第4話

「ああ。資料によると五名いる」

「教師ね……。さっき“犯人”の奴が言っていた、子供に対する愛情云々も、教師の言葉なら当てはまる」

「それに、もし他の職業の人間なら、子供を狙うのに早朝の繁華街や駅前に出向くもんかね? 普通、そんな時間帯、そんな場所に小さな子供がいるとは考えまい。だが、この事件の犯人は、狙い通りに子供を見付けた。確信があったんじゃないか? 教師なら、教室で生徒が遊びに行く相談するのを小耳に挟むことだってあるだろう」

「なるほどな。教師の立場からなら、夜遊びイコール不良と見なす傾向が強いだろう。それをやめさせるために、出向いたのかもしれない」

 吉野らは頷き合った。ただし、全てを合点できた訳ではない。どこをどう間違えたら、殺人にまで発展するのかは、理解の範疇を超えていた。

「とりあえず、このアパートを重点的に調べていいんじゃないか。こうして声を録れたんだし、声紋を比べるのもありだ。対象を、車を運転できる男に絞って」

 およそ二時間後、被害者らの通う中学校で国語教師を務める綿貫わたぬきという男が、殺人容疑で逮捕された。部屋からは眼鏡や付けひげ、入れ歯など、変装に用いたと思しき道具が多数発見された。

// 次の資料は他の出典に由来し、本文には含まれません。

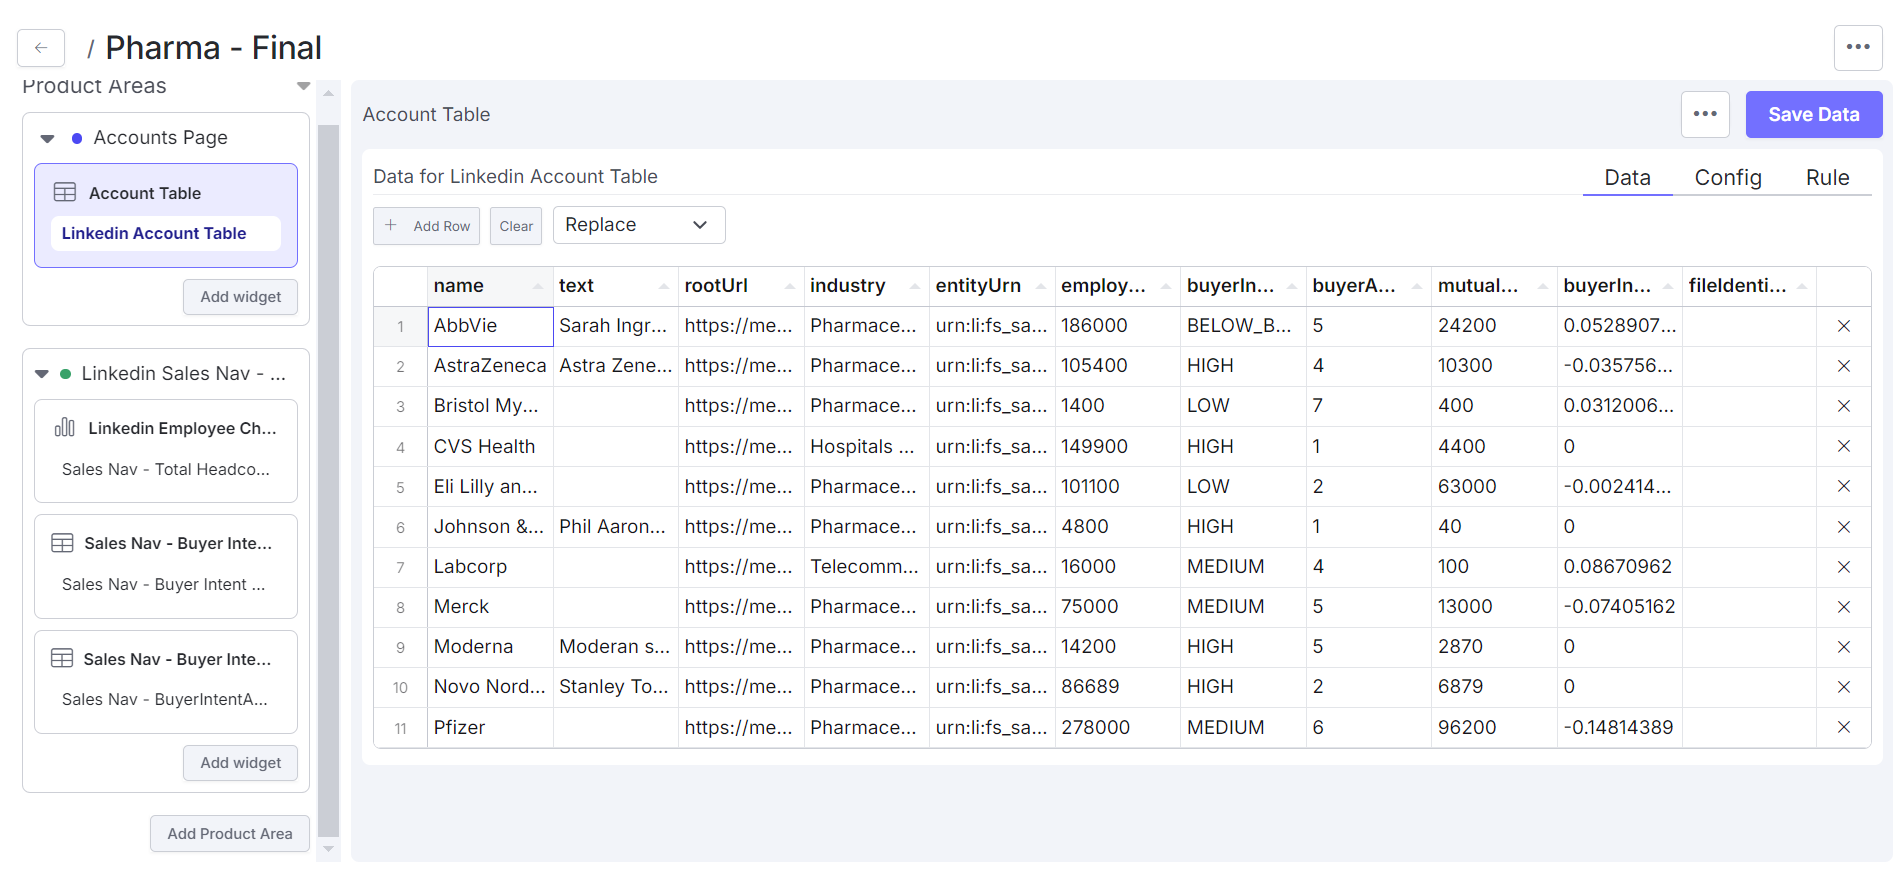
Task: Collapse the Accounts Page section
Action: click(x=47, y=138)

            *            *


「もちろん、存じ上げています。二年前の一時、大変に世間を騒がせた事件でしたから」

 探偵の流次郎は、依頼人の問い掛けに如才なく答えた。

「中学生が二人とも他殺体で見付かるという結末は最悪でしたが、解決自体は比較的早かった。そのせいでしょうか、じきに話題にならなくなりましたが」

「それでも、類似の事件が起きたり、区切りの日を迎えたりすると、瞬間的に話題にされるのです。特に、マスコミの手によって」

 依頼人は忌々しげに言った。流は顎に右手をやり、理解を示す風に首肯した。

「教師が犯人だったというセンセーショナルさに加え、当事者は裁判を待つ間に自殺してしまった。結果、犯行の詳細はつまびらかにならず、犯人の動機にも理解しがたいものが残りましたからね。巷間の記憶の奥底に刻まれたのは、間違いない。それが今も、何らかの問題になっているのですね?」

 察しを付けて流が聞くと、依頼人は胸を張るように視線を挙げ、「その通りなんです」と頷いた。依頼人の名は、緑山英達みどりやまえいたつという。二年前の事件で殺された盛川真麻、その母である公恵の別れた夫だ。

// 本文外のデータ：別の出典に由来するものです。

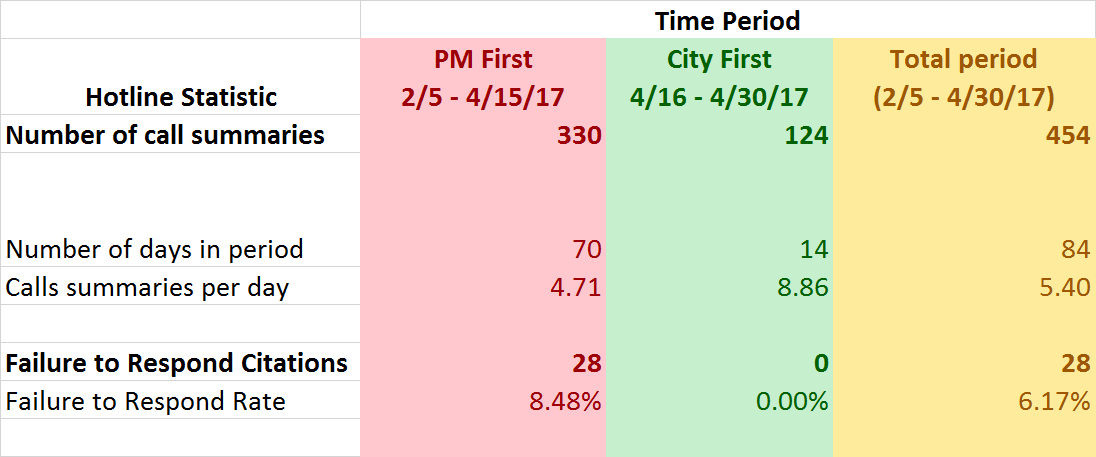Select Number of call summaries label
Image resolution: width=1096 pixels, height=457 pixels.
pos(165,135)
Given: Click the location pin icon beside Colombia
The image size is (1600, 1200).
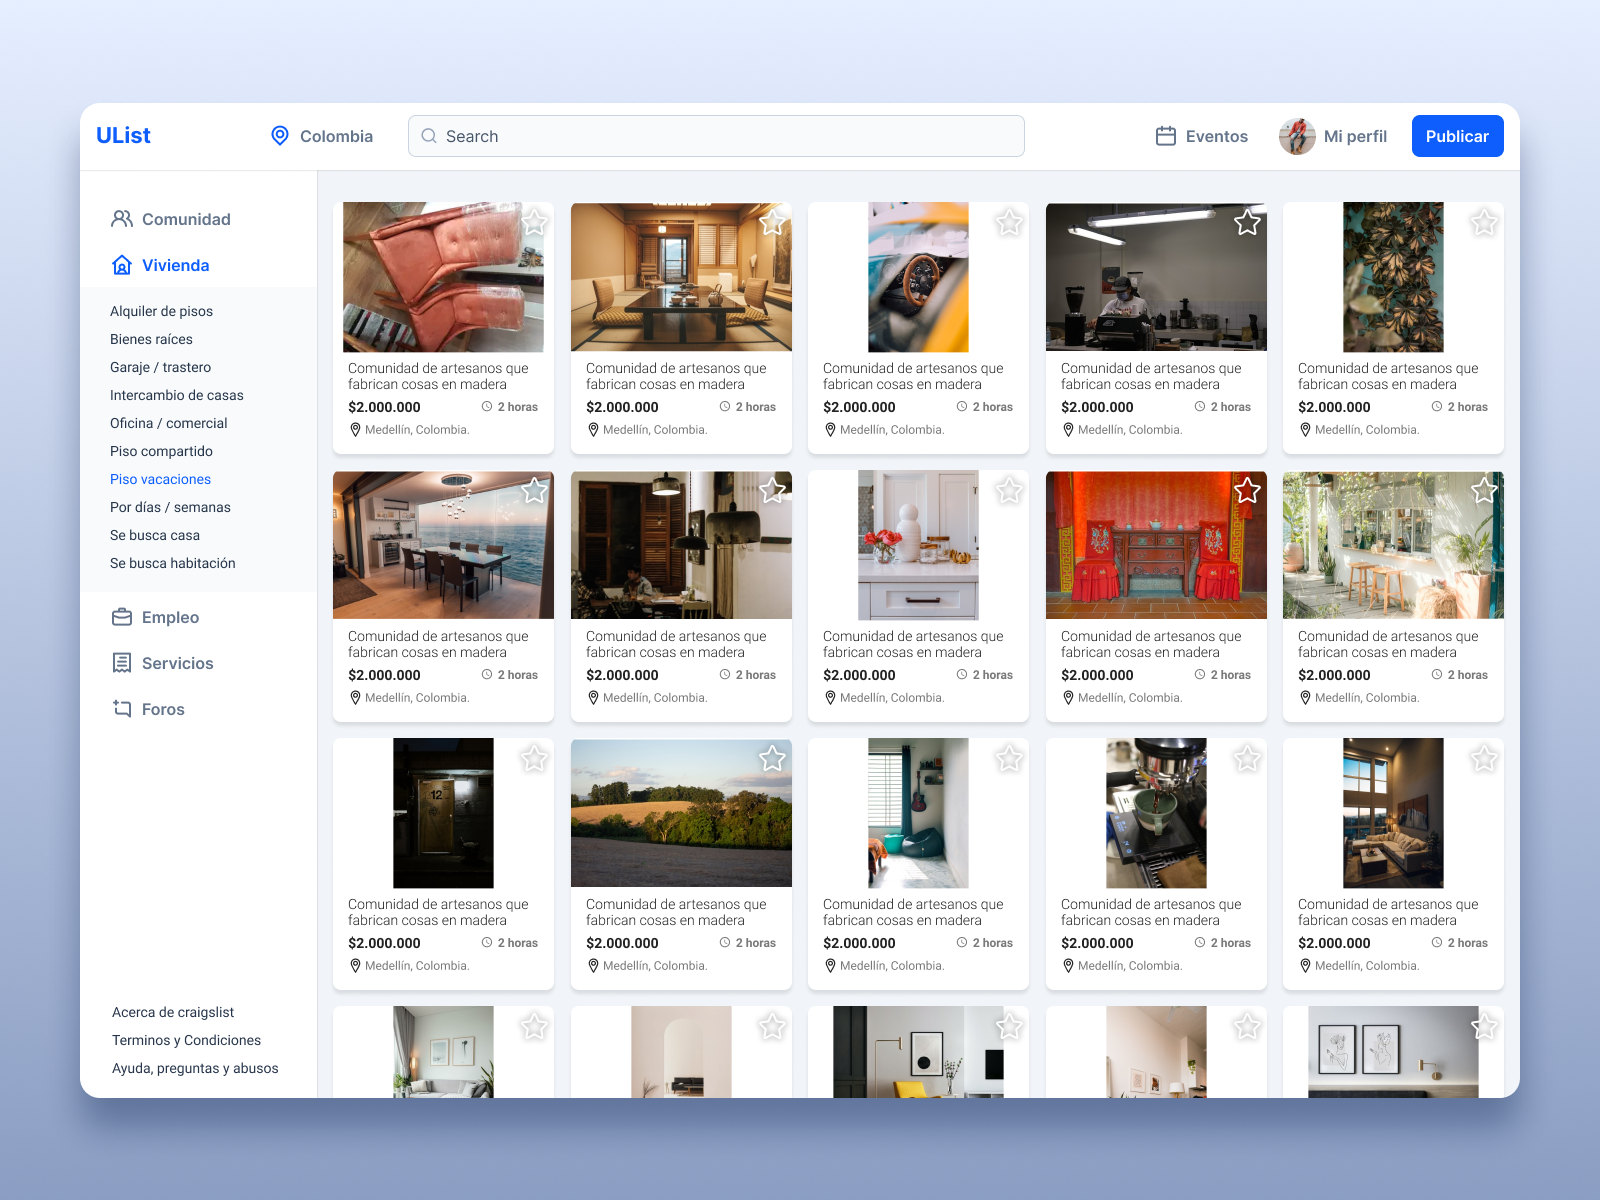Looking at the screenshot, I should [280, 135].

「私は不憫でならんのです。事件が思い出される度に、あらましがざっと語られることが多いが、真麻と保志朝郎君に関してはほぼ間違いなく、夜中から早朝に掛けて遊び歩いた中学一年生が、と説明される。そんな時間に子供だけで遊び歩いた二人にも落ち度はあった、保護者の責任も問われる、などとはっきり指摘されたことだってある。そりゃあ、親には責任があるかもしれない。私がどうこう言える立場じゃないが、元妻は、真麻の行動を全然掴めていなかった。子供の自主性を尊重するという名目で、放置したも同然だ。だが、子供は違う。少なくとも、自業自得などと非難されていい訳がない」

「お気持ちは分かりました。それで、ご依頼とは?」

「親の欲目かもしれんが、真麻はしっかりした子でした。中学生のあの子はよく知らないが、公恵から聞いた限りでは、変わらずに育っていると思えた。朝郎君も同様だった。少し気の弱いところはあったが、頭がよく、危ないことや悪いことをするようなタイプじゃない。そんな子達が、深夜に家を出て、夜明けまで街を遊び歩いていたとはとても信じられんのです」

「お子さん達の名誉回復、ということでしょうか」

 流が確認するかのように問うと、依頼人はしばし考え、やがて首を傾げた。

「そうかもしれないし、違うかもしれない。事実を知りたい。真麻達が本当に夜遊びをしていたのなら、それは仕方がない。受け入れる。だがもし違うのだとしたら……今、世間に広まっている『事実』をただすべきだ」

「私の記憶では、駅前や商店街の防犯カメラに映っていた真麻さん達の姿は、夜の九時前までで、それ以降は確認できなかったんでしたね」

 二人は、コンビニエンスストアに寄っていた。若干のお菓子と飲み物、それに虫除けスプレーを買い込んだあと、店の駐車場にしばらくいて、それから自転車に乗ってどこかに移動した。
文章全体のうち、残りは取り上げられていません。